Aktionsbündnis gegen Agenda 2010 und Sozialkahlschlag (ABAS)

Artikel der Kategorie ‘KurzNews’

Hartz IV: Verschärfte Repressalien

09. April 2014 Von: Klaus Wallmann sen. Kategorie: KurzNews Kommentare deaktiviert für Hartz IV: Verschärfte Repressalien

Laut “Bild”, die sich dabei auf ein Papier der Bundesagentur für Arbeit (BA) beruft, will die Behörde die Repressalien gegen Hartz-IV-Bezieher weiter verschärfen. Bei Terminversäumnissen soll das ALG II künftig komplett gestrichen werden. Eine vorhergehende Anhörung der Betroffenen soll es nicht mehr geben. Als Grund für die Ausweitung der Schikanen wird die Entlastung von Bürokratie angegeben. ALG II und Sozialgeld sollen erst wieder gezahlt werden, wenn sich die so Sanktionierten wieder melden und erneut Leistungen beantragen.

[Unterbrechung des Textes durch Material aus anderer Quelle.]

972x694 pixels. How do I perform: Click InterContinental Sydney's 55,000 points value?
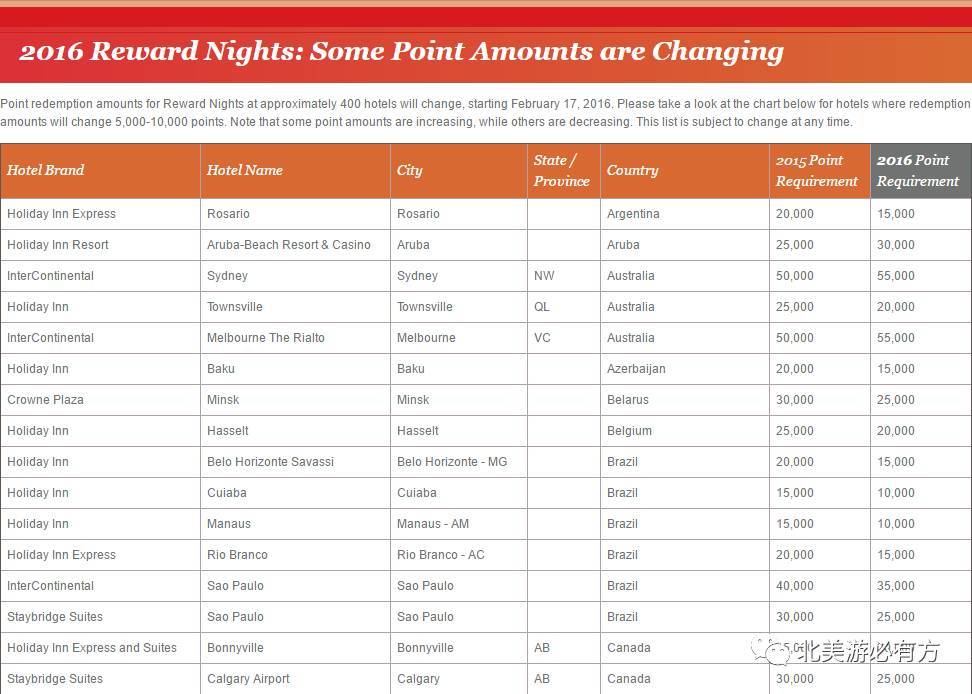click(x=896, y=276)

Das dies den bürokratischen Aufwand eher steigert, dürfte auf der Hand liegen, und den angegebenen Grund als Vorwand entlarven.

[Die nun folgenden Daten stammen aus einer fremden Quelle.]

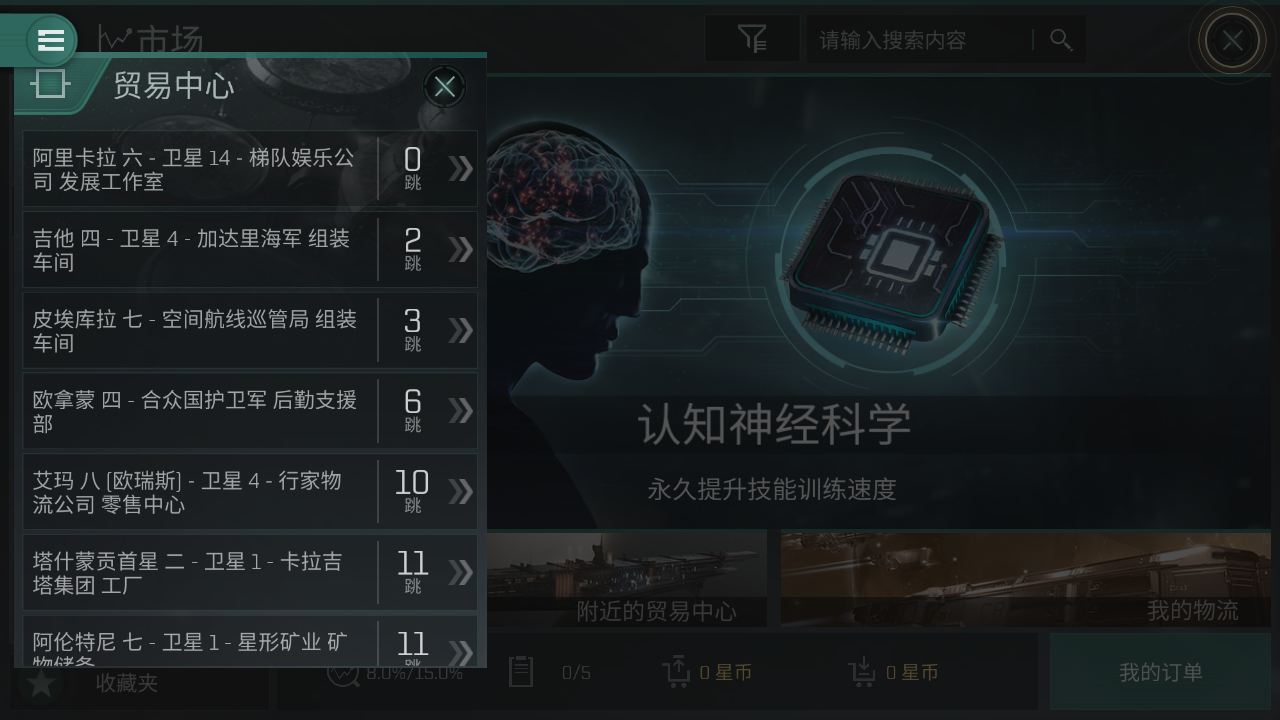Select 艾玛 八 [欧瑞斯] trade center entry
The width and height of the screenshot is (1280, 720).
250,492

DGB: Neuberechnung der Hartz-IV-Sätze

08. April 2014 Von: Klaus Wallmann sen. Kategorie: KurzNews Kommentare deaktiviert für DGB: Neuberechnung der Hartz-IV-Sätze

Der Deutsche Gewerkschaftsbund (DGB) hat die Neuberechnung der Hartz-IV-Sätze für Langzeitarbeitslose gefordert. Die Regelsätze seien zu niedrig und “nicht verfassungskonform”. Dem Bundesverfassungsgericht liege dazu ein Musterverfahren vor. Anlaß des Vorstoßes ist eine Studie der gewerkschaftsnahen Hans-Böckler-Stiftung. Darin heißt es, daß der Regelsatz für Alleinstehende bei korrekter Berechnung 424 Euro im Monat betragen müßte – deutlich mehr als der aktuelle Satz von 391 Euro.

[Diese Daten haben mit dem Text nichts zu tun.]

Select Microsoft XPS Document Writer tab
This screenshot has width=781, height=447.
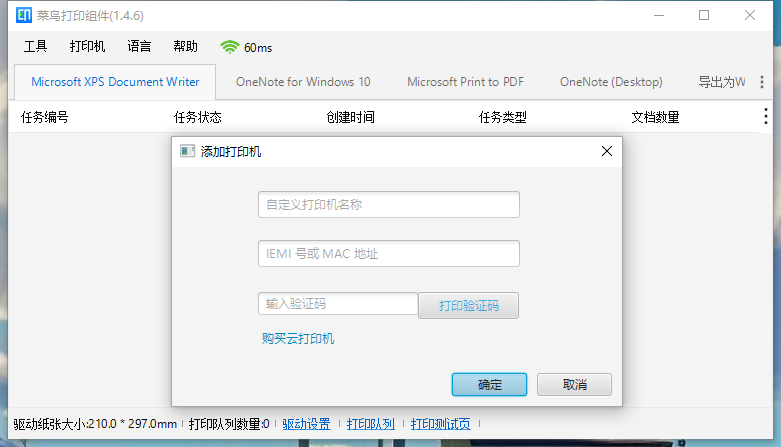coord(115,82)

DGB: Mieten sind Armutsfalle

15. März 2014 Von: Gastautor Kategorie: KurzNews Kommentare deaktiviert für DGB: Mieten sind Armutsfalle

Viele schlecht bezahlte Arbeiter in Deutschland können die besonders in Ballungszentren steigenden Mieten nicht mehr bezahlen und sind deshalb zusätzlich auf Hartz IV angewiesen, um ihr Existenzminimum zu sichern. Allein die sozialversicherungspflichtigen Niedriglöhner, deren Einkünfte aufgestockt werden müssen, müssen nach einem Bericht der “Saarbrücker Zeitung” vom Staat im Jahr 2012 mit rund 3,9 Milliarden Euro unterstützt werden. “Lohnkosten”, die sich die Kapitalisten sparen.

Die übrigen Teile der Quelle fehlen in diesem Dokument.